> **What to work on**: Type out each entry exactly.

Stored items:
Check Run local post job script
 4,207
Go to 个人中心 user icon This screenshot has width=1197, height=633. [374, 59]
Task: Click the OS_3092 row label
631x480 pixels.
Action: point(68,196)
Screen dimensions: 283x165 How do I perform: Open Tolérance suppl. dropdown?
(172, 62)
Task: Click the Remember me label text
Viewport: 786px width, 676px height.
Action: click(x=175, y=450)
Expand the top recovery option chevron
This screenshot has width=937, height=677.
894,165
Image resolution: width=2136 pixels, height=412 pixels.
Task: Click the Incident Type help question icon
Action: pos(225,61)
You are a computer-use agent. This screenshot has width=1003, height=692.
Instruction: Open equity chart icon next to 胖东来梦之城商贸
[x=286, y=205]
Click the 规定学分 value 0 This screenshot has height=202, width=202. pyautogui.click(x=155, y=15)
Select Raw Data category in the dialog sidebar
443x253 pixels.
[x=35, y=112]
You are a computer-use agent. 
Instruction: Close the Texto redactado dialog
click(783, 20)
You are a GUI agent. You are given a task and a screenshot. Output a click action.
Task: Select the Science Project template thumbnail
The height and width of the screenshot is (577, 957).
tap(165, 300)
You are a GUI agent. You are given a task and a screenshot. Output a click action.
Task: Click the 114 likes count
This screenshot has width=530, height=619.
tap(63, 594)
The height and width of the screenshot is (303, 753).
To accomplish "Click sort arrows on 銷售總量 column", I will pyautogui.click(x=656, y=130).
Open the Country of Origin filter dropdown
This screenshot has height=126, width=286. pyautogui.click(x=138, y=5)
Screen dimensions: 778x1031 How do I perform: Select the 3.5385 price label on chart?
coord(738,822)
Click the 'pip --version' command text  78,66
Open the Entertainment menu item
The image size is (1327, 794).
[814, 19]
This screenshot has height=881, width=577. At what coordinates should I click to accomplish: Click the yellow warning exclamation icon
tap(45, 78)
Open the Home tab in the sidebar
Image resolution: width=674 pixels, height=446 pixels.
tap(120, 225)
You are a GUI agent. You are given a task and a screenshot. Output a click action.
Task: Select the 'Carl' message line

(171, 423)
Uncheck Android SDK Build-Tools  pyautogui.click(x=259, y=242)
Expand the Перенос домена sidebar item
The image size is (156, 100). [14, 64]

> **Finished task**:
Check Run local post job script
 4,207
Go to 个人中心 user icon This screenshot has width=1197, height=633. [374, 59]
Task: Click the OS_3092 row label
631x480 pixels.
Action: point(68,196)
Screen dimensions: 283x165 How do I perform: Open Tolérance suppl. dropdown?
(172, 62)
Task: Click the Remember me label text
Viewport: 786px width, 676px height.
Action: click(x=175, y=450)
Expand the top recovery option chevron
This screenshot has width=937, height=677.
894,165
Image resolution: width=2136 pixels, height=412 pixels.
Task: Click the Incident Type help question icon
Action: pos(225,61)
You are a computer-use agent. This screenshot has width=1003, height=692.
Instruction: Open equity chart icon next to 胖东来梦之城商贸
[x=286, y=205]
Click the 规定学分 value 0 This screenshot has height=202, width=202. pyautogui.click(x=155, y=15)
Select Raw Data category in the dialog sidebar
443x253 pixels.
[x=35, y=112]
You are a computer-use agent. 
Instruction: Close the Texto redactado dialog
click(783, 20)
You are a GUI agent. You are given a task and a screenshot. Output a click action.
Task: Select the Science Project template thumbnail
The height and width of the screenshot is (577, 957).
tap(165, 300)
You are a GUI agent. You are given a task and a screenshot. Output a click action.
Task: Click the 114 likes count
This screenshot has width=530, height=619.
tap(63, 594)
The height and width of the screenshot is (303, 753).
To accomplish "Click sort arrows on 銷售總量 column", I will pyautogui.click(x=656, y=130).
Open the Country of Origin filter dropdown
This screenshot has height=126, width=286. pyautogui.click(x=138, y=5)
Screen dimensions: 778x1031 How do I perform: Select the 3.5385 price label on chart?
coord(738,822)
Click the 'pip --version' command text  78,66
Open the Entertainment menu item
The image size is (1327, 794).
[814, 19]
This screenshot has height=881, width=577. At what coordinates should I click to accomplish: Click the yellow warning exclamation icon
tap(45, 78)
Open the Home tab in the sidebar
Image resolution: width=674 pixels, height=446 pixels.
tap(120, 225)
You are a GUI agent. You are given a task and a screenshot. Output a click action.
Task: Select the 'Carl' message line

(171, 423)
Uncheck Android SDK Build-Tools  pyautogui.click(x=259, y=242)
Expand the Перенос домена sidebar item
The image size is (156, 100). [14, 64]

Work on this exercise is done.